The new material is a monomeric compound containing thermally polymerizable vinyl groups, which was synthesized by a team of KTU chemists. After thermal polymerization, a smooth and solvent-resistant three-dimensional polymer network was formed, which was used as a hole-transporting material to construct perovskite solar cells.
“The copolymerization of this monomer derivative takes place at a relatively low temperature of 103 degrees, so this technology is safe to use when casting a layer on perovskite, which cannot withstand temperatures higher than 140 degrees. Another very important aspect is that the polymerization process takes place incredibly fast due to the specific spatial configuration of the monomer”, – Šarūnė Daškevičiūtė, one of the authors of the invention, emphasizes the advantages.
Perovskite solar cells obtained using this compound can help solve some of the challenges of using other materials, thereby providing better cell stability and more efficient energy conversion.
As the inventors emphasize, for these reasons and the inexpensive production process, it is hoped that perovskite solar cells will become the main type of photovoltaic technology in the future.
The material has great market potential
The new generation of solar cells can have two architectural structures – normal (nip) and inverted (pin). In the latter, a layer of hole-transporting material is cast before the light-absorbing perovskite layer.
To date, the best parameters of conventionally structured perovskite solar cells have been achieved with well-studied Mr type semiconductor codenamed Spiro-OMeTAD. However, the latter has not been adopted in inverted structure devices due to its solubility, as the polar solvents used to form the perovskite layer dissolve the hole-transporting layer below.
Solvent-resistant three-dimensional network polymers that can be used in both types of perovskite solar cells are easily obtained from the spiro structure monomer synthesized in KTU laboratories. Also, thanks to the new material, conventionally structured solar panels are also protected from unwanted external influences, such as moisture.
KTU photo/Vytautas Getautis
“Synthesis of polymers takes place in just 15 minutes by heating the monomer layers. In this way, insoluble spatially structured polymer matrices are obtained,” explains Professor Vytautas Getautis, chief researcher of the KTU Organic Semiconductor Synthesis Research Group.
According to the researchers, the newly synthesized material has great potential for real use in the market, so a patent application has been submitted to the EU, US and Japanese patent offices.
Cooperation with Japanese scientists
KTU chemists emphasize that the achieved results are the result of successful cooperation between Lithuanian and Japanese scientists.
“For several years now, our research group has been collaborating with the group of Kyoto University professor Atsushi Wakamiya, who is well-known among perovskite solar cell researchers not only in Japan but also around the world. It was they who constructed and characterized the perovskite solar cells used in our synthesis Mr type organic semiconductors”, says Professor V. Getautis.

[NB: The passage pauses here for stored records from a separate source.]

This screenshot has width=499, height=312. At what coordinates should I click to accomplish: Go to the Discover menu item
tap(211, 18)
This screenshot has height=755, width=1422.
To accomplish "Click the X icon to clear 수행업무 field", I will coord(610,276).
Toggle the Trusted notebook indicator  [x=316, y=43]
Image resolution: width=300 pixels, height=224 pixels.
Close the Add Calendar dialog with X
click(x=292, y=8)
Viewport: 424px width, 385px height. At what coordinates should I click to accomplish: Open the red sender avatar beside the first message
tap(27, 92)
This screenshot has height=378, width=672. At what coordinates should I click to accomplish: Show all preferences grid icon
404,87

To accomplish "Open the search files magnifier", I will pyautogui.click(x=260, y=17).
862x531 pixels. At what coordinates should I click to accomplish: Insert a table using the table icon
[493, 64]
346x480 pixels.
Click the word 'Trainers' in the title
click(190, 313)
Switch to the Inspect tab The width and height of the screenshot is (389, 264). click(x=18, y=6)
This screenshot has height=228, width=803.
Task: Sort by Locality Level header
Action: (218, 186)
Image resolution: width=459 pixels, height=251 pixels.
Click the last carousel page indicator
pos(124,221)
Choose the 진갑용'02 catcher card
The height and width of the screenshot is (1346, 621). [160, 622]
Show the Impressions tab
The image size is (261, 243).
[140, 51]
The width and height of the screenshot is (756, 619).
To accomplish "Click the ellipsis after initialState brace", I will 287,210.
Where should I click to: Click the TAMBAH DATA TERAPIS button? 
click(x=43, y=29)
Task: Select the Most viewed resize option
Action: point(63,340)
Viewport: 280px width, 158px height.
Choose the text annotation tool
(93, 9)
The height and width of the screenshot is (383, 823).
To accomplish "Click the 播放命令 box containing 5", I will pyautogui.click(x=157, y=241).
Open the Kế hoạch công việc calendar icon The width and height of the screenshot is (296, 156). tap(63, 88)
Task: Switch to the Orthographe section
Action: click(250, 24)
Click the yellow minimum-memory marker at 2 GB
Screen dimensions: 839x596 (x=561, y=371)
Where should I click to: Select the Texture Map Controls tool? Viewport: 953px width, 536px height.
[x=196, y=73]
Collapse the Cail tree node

The electrical properties of these semiconductors were studied by Vilnius University professor Vygintas Jankauskas, a long-time partner of KTU chemists.
Prof. The KTU scientific research group led by V. Getautis is responsible for many innovations in the field of solar technology. Among them are synthesized compounds that self-assemble into a molecularly thin layer that acts as a hole-transporting material that has been used to construct record-breaking silicon-perovskite solar cells.
Prof. According to V. Getautis, of all renewable energy sources, solar energy has the greatest potential, but is the least utilized. It is encouraging that this field is developing in a geometric progression due to new research. It is estimated that by 2050, about half of the electricity consumed in the world will be produced from the Sun.
“Solar energy is completely green – it does not pollute the environment, and installed solar energy parks do not require a lot of maintenance. In light of current events and the energy crisis, more and more people are interested in installing solar power plants in their homes or purchasing part of a solar park to provide electricity for their own needs. This is the future of energy,” says prof. V. Getautis.